Judge Mazzone's compliance reports can take the form of orders to the authority, "to compel compliance with a federal law that the commonwealth has flouted for years," as the judge put it.

"He has wide latitude," Mr. DiNatale said. The judge reminded legislators that so far he had "consistently refrained from taking any action that intrudes on the legislative process."

He did not indicate if he could take such action in the future. Sen. Harold, however, said the judge has no power over the legislature.

Nevertheless, Judge Mazzone warned that "the full remedial powers available to this court will be used to scrutinize closely any attempt that would derail the project."

"If it were to pass, it wouldn't automatically mean that the MWRA would go into receivership or anything like that," Mr. DiNatale said. "It would be one of those things where you have to take a look around."

While the bill has attracted a large measure of support from lawmakers eager to keep their constituents' water bills in check, some question exists as to whether the legislation would find support in the governor's office.

Republican Gov. William F. Weld supported Question 3, a voter referendum in 1990 that called for, among other things, restrictions on independent authorities. But two of his secretaries testifying at a hearing on the bill last week said the bill would be a mistake. These were Secretary Gloria Larson of the Executive Office of Consumer Affairs and Business Regulation, and Environmental Affairs Secretary Susan F. Tierney.

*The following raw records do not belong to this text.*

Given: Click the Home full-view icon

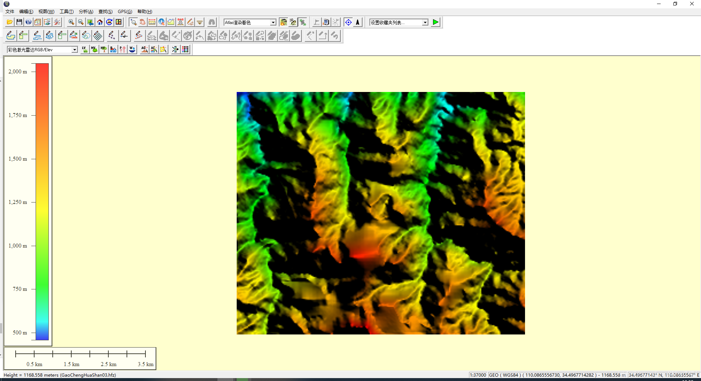Looking at the screenshot, I should coord(100,22).
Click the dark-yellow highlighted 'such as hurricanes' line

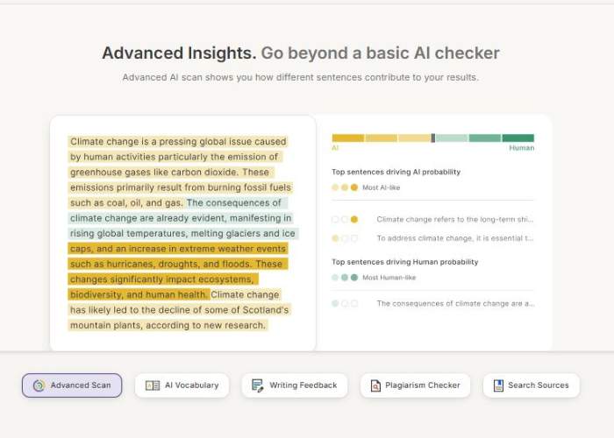coord(178,264)
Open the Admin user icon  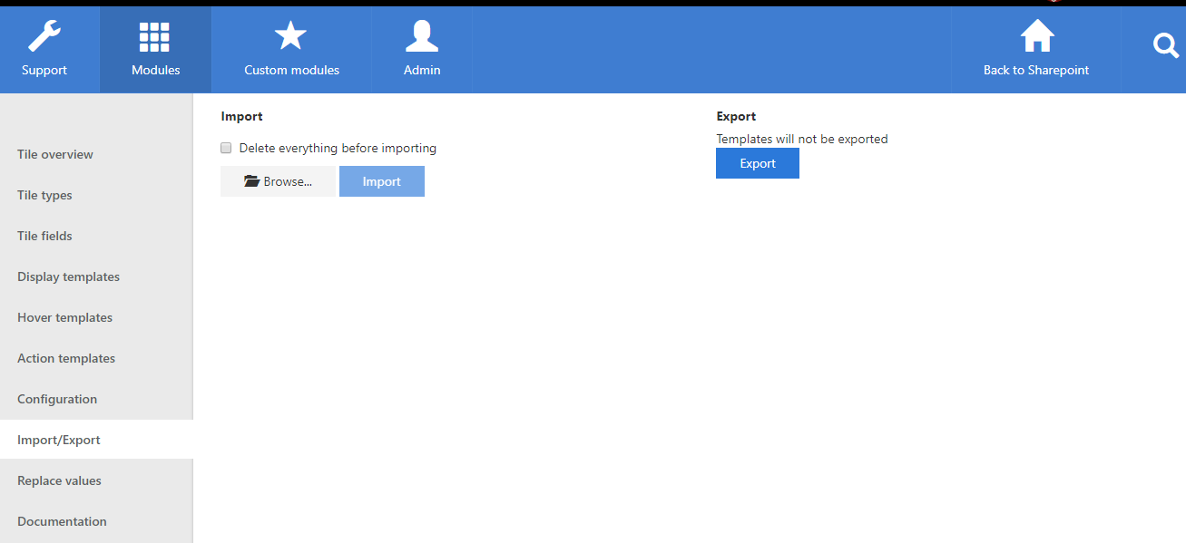pos(422,37)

In his order, Judge Mazzone echoed the fears of the authority that any outside regulation would result in a downgrading of the authority's outstanding debt of about $835 million.

But it is unlikely that the law's passage would have any immediate impact on the authority's A-minus rating from Standard & Poor's Corp., according to Timothy Tattam, a senior vice president at the rating agency.

Public opposition to the steep rate increases necessary for the costly project to proceed figured into the A-minus rating, Mr. Tattan said last week.

"These are natural hurdles that you would expect them to have to jump over," he said of the authority. The real challenge is the cost, not the public opposition. "I think this other problem isn't going away, whether or not the legislation goes away."